Ces chiffres alarmants soulignent l’urgence à repenser l’accompagnement social et économique des exploitants et la nécessité de leur offrir des solutions viables et durables pour stabiliser leurs revenus, améliorer leurs conditions de vie et alléger leur charge de travail.

Grâce à l’allocation de la Sécurité Économique et Sociale (SES), les agriculteurs pourront embaucher plus facilement du personnel pour les aider dans la gestion de leur activité, allégeant ainsi leur charge de travail au quotidien. Cela pourra leur permettre de retrouver un meilleur équilibre entre vie professionnelle et personnelle, de réduire l’épuisement professionnel et de retrouver des conditions de travail dignes et soutenables.

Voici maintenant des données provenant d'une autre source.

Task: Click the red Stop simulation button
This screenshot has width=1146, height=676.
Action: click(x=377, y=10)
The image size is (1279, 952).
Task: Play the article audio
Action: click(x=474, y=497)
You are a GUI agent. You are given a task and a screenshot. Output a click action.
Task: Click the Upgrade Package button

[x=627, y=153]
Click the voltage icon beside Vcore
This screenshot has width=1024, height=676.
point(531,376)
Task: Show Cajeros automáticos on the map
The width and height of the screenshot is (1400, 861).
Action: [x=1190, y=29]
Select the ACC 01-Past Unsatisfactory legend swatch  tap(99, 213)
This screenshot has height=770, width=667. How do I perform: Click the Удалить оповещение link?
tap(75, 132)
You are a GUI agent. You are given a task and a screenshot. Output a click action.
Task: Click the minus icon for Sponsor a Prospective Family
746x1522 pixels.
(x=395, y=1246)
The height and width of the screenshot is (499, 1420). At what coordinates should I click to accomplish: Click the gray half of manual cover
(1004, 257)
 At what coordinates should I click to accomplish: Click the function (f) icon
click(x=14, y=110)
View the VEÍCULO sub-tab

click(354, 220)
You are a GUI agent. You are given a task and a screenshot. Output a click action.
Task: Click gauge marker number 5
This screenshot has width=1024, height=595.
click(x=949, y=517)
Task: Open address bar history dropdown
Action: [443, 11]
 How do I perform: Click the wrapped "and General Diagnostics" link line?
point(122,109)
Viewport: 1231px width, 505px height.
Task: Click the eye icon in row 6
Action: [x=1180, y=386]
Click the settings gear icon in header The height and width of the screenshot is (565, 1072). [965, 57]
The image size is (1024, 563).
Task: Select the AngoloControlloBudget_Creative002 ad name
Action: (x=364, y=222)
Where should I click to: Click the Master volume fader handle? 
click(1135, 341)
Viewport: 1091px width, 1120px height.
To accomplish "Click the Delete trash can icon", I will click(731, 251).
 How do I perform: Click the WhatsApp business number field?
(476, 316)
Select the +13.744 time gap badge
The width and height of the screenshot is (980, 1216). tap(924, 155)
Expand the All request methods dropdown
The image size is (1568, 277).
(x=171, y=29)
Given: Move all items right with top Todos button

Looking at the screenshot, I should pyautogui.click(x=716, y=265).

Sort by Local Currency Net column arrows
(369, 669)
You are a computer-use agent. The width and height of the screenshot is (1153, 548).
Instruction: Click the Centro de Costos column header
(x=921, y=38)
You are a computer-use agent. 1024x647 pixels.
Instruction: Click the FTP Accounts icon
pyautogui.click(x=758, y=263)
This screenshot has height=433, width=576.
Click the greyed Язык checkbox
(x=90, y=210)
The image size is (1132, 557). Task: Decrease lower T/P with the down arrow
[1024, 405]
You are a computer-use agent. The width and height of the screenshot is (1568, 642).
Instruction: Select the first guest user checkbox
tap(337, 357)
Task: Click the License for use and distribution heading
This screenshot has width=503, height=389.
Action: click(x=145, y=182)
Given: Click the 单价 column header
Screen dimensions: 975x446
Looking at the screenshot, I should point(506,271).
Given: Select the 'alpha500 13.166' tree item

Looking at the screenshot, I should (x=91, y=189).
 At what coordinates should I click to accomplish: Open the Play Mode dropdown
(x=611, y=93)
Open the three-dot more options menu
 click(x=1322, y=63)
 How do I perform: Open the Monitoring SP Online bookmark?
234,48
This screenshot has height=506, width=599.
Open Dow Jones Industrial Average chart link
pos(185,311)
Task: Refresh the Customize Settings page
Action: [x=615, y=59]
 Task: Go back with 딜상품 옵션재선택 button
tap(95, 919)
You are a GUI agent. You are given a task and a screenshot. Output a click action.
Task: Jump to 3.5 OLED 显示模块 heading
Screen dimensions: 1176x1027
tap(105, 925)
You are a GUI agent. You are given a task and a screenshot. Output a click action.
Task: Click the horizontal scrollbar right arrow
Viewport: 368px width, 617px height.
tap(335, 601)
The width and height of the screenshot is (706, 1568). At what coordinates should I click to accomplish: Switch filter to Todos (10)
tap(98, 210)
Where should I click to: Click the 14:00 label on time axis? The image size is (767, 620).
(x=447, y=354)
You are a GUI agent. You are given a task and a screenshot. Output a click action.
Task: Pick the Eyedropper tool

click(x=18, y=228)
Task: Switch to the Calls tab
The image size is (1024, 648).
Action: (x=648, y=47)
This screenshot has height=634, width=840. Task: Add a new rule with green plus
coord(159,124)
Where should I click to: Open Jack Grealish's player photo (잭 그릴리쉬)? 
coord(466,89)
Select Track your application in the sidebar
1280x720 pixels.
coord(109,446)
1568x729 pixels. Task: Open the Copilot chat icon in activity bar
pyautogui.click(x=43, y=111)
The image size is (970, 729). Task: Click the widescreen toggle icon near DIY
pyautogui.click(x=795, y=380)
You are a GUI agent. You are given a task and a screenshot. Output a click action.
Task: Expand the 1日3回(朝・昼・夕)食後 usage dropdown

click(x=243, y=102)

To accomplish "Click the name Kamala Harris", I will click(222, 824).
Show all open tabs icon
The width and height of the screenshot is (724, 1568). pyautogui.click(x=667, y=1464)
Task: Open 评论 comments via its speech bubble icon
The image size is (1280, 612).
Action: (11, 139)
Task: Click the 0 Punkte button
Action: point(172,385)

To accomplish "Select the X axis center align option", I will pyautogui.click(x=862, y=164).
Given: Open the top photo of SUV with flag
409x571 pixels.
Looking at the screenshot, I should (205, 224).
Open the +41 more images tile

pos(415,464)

Un complément aux subventions et aux aides ponctuelles

Comme mentionné en début d’article, l’accès aux aides publiques (comme la PAC) est souvent jugé trop complexe et fastidieux, avec des démarches administratives lourdes et de versements souvent tardifs qui fragilisent la trésorerie des exploitants.

L’allocation proposée par la SES, versée automatiquement et sans conditions, sur la base de l’auto-déclaration, offre un fonctionnement simple et accessible, sans formalités administratives complexes. Elle permettra ainsi de réduire la dépendance des agriculteurs envers les subventions publiques et de renforcer leur autonomie financière de façon pérenne.

Un levier au service de la souveraineté alimentaire de la France

La SES, qui vise à garantir des revenus plus stables et à mieux répartir la richesse générée par l’économie, pourra également réduire la dépendance du secteur agricole aux fluctuations des marchés mondiaux et aux accords commerciaux. En soutenant ainsi la production locale, ce dispositif va renforcer la souveraineté alimentaire de la France et tendre vers un modèle agricole plus autonome, durable et résilient, capable de répondre aux besoins nationaux sans être soumis aux pressions de la grande distribution ou à une concurrence internationale déloyale.

On peut également espérer que ce dispositif, porté par des valeurs d’équité, de transparence et de justice sociale, inspire un dialogue constructif et plus apaisé entre les pouvoirs publics et les représentants syndicaux agricoles. En instaurant ainsi un climat de confiance, la SES pourra dissiper les tensions persistantes, faciliter la mise en place de réformes structurelles durables en faveur du secteur et, in fine, redonner ses lettres de noblesse à la filière agricole.